Collection entries:

----

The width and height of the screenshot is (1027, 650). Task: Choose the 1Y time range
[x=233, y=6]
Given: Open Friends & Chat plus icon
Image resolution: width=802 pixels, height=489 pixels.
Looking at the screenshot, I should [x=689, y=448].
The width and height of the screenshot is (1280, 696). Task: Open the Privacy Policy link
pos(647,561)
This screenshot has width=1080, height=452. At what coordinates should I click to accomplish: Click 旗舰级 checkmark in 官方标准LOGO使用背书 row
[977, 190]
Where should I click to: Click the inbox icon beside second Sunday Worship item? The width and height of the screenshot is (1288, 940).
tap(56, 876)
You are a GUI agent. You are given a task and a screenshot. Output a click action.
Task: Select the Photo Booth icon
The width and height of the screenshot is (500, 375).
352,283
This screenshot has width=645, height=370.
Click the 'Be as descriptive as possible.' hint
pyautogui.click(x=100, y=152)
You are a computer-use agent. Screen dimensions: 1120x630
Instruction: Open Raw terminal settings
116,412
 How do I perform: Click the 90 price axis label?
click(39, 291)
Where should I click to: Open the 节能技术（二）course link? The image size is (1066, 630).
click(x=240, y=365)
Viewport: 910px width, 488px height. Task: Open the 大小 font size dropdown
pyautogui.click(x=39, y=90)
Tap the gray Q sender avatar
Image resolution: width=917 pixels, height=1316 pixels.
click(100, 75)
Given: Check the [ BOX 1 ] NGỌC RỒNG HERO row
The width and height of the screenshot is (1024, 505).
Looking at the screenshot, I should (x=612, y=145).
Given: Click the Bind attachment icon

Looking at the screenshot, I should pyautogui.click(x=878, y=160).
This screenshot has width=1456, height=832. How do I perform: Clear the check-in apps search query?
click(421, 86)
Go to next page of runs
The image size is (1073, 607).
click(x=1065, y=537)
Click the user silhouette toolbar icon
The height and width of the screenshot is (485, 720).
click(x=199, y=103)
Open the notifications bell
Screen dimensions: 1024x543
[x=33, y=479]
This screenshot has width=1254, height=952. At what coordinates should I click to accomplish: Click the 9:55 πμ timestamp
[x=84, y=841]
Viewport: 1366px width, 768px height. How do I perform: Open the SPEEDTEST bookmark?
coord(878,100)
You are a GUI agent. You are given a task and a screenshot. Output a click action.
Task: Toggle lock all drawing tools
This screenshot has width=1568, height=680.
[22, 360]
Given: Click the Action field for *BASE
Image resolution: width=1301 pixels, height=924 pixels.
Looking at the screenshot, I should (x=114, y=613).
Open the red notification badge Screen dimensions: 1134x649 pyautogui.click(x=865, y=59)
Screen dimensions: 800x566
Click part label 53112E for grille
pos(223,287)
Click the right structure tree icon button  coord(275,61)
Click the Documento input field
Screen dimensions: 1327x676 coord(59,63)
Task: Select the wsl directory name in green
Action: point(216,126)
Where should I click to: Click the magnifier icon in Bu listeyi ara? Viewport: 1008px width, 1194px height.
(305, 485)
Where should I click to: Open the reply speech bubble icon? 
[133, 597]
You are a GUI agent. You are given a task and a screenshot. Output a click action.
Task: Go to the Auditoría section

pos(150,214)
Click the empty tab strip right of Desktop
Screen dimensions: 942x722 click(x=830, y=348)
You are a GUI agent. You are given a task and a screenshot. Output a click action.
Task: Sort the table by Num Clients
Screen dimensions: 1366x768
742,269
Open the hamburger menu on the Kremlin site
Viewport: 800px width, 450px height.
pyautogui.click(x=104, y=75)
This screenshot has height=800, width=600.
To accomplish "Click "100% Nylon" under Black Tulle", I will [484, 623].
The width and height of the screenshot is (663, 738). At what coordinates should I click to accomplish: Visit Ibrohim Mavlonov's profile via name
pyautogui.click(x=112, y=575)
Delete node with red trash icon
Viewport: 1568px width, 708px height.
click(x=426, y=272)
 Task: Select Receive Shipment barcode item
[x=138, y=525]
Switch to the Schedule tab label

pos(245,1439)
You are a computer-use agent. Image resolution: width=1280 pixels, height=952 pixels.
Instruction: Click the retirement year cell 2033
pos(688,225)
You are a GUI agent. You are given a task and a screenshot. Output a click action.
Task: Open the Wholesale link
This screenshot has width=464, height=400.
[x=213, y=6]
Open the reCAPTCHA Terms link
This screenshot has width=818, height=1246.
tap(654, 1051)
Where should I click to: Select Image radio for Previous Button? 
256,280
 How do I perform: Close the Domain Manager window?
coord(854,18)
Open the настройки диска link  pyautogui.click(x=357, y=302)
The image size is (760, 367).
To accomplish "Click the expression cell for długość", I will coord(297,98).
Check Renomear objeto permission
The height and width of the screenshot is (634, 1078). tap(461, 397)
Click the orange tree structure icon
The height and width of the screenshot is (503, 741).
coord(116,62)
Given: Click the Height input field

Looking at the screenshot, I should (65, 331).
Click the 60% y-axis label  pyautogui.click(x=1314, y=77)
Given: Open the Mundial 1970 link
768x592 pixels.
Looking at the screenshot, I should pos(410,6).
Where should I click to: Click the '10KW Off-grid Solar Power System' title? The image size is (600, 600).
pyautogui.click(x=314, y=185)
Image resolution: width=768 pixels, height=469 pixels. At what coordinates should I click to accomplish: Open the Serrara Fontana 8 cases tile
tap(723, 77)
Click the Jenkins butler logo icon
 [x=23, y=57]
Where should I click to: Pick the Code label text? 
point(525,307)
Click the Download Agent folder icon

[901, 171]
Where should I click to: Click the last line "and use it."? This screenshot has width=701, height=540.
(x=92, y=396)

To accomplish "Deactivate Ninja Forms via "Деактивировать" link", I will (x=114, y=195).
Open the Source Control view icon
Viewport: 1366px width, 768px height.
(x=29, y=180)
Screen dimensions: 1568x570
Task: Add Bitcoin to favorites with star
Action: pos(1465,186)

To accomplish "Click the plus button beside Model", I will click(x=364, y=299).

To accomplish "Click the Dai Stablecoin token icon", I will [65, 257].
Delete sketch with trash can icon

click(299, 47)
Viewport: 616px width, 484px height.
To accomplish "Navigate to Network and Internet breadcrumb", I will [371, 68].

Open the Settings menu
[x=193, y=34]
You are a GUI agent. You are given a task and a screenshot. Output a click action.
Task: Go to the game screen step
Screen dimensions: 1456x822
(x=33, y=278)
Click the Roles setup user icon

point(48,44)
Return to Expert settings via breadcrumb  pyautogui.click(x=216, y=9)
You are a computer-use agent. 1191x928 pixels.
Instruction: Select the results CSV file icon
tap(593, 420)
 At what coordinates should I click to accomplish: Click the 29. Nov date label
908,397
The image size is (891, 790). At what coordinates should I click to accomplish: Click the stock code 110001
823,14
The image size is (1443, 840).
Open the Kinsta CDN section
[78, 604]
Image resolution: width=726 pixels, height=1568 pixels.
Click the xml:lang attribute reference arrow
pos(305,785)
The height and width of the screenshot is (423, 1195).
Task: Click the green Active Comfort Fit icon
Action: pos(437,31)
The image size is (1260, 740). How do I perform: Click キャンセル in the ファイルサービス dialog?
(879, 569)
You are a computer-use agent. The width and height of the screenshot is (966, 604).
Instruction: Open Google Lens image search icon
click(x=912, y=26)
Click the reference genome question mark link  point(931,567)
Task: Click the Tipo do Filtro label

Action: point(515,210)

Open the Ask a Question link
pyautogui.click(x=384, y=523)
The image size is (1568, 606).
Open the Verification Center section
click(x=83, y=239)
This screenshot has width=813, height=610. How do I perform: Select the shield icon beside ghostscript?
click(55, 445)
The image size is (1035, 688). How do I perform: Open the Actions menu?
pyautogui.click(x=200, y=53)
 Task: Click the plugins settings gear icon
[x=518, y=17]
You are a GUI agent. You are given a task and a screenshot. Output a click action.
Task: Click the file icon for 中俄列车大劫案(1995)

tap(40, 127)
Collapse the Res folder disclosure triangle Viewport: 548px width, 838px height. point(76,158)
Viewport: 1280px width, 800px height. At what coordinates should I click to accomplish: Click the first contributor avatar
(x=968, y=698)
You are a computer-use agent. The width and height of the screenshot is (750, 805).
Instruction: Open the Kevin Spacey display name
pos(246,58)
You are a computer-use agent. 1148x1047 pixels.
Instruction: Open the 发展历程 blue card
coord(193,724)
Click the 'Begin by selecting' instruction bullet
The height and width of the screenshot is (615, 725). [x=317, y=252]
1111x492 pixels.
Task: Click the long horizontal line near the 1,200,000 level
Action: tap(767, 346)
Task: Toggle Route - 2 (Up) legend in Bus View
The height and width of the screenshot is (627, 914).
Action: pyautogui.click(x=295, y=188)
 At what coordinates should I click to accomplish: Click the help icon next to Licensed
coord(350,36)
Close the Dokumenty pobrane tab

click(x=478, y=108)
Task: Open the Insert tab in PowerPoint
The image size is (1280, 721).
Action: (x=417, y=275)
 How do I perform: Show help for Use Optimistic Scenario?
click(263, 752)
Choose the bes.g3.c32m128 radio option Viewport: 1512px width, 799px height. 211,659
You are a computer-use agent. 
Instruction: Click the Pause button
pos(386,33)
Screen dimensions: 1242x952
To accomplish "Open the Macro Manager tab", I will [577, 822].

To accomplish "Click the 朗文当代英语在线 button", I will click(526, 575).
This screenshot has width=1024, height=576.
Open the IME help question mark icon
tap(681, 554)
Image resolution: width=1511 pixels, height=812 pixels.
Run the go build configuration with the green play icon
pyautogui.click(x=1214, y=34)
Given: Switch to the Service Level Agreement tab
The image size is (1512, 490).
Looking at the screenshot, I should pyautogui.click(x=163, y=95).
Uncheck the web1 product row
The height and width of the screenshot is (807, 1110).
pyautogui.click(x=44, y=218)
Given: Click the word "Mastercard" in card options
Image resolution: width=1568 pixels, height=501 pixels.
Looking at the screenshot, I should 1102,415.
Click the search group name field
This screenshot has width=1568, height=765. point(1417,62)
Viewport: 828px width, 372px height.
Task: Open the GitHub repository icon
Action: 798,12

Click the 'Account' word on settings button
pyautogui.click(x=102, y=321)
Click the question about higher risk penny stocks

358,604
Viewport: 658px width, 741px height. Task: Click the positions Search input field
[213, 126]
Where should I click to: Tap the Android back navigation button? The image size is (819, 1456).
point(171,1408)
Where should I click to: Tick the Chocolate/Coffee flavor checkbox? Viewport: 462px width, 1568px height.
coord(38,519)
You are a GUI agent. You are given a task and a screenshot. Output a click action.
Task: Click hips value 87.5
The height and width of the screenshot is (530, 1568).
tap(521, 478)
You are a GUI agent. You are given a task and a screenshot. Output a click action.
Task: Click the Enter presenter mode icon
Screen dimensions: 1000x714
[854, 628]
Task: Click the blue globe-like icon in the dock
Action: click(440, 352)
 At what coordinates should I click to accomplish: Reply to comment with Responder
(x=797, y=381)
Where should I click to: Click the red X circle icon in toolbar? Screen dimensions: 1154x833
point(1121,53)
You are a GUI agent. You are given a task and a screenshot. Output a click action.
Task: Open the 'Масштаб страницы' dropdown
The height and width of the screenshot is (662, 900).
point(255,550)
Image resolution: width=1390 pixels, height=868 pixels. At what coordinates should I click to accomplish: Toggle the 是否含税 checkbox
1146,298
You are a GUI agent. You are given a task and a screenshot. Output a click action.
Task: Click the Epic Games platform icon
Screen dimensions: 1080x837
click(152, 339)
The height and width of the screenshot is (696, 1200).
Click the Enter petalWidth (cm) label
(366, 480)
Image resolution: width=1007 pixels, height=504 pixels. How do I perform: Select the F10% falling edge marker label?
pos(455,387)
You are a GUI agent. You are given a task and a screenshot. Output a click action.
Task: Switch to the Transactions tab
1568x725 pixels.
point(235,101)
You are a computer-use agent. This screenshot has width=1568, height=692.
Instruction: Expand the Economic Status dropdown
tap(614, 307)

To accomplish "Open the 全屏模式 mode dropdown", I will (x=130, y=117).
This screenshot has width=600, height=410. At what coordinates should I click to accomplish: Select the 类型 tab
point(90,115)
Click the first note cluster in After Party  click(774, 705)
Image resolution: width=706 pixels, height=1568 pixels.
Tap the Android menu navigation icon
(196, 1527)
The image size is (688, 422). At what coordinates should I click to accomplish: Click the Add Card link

----

WORK REQUEST
Find "computer" in the preceding records. Copy each line that holds it.

EXERCISE SOLUTION
You are a computer-use agent. Screen dimensions: 1120x630
You are a computer-use agent. Image resolution: width=1280 pixels, height=952 pixels.
You are a computer-use agent. 1191x928 pixels.
You are a computer-use agent. The width and height of the screenshot is (966, 604).
You are a computer-use agent. The width and height of the screenshot is (750, 805).
You are a computer-use agent. 1148x1047 pixels.
You are a computer-use agent. 
You are a computer-use agent. This screenshot has width=1568, height=692.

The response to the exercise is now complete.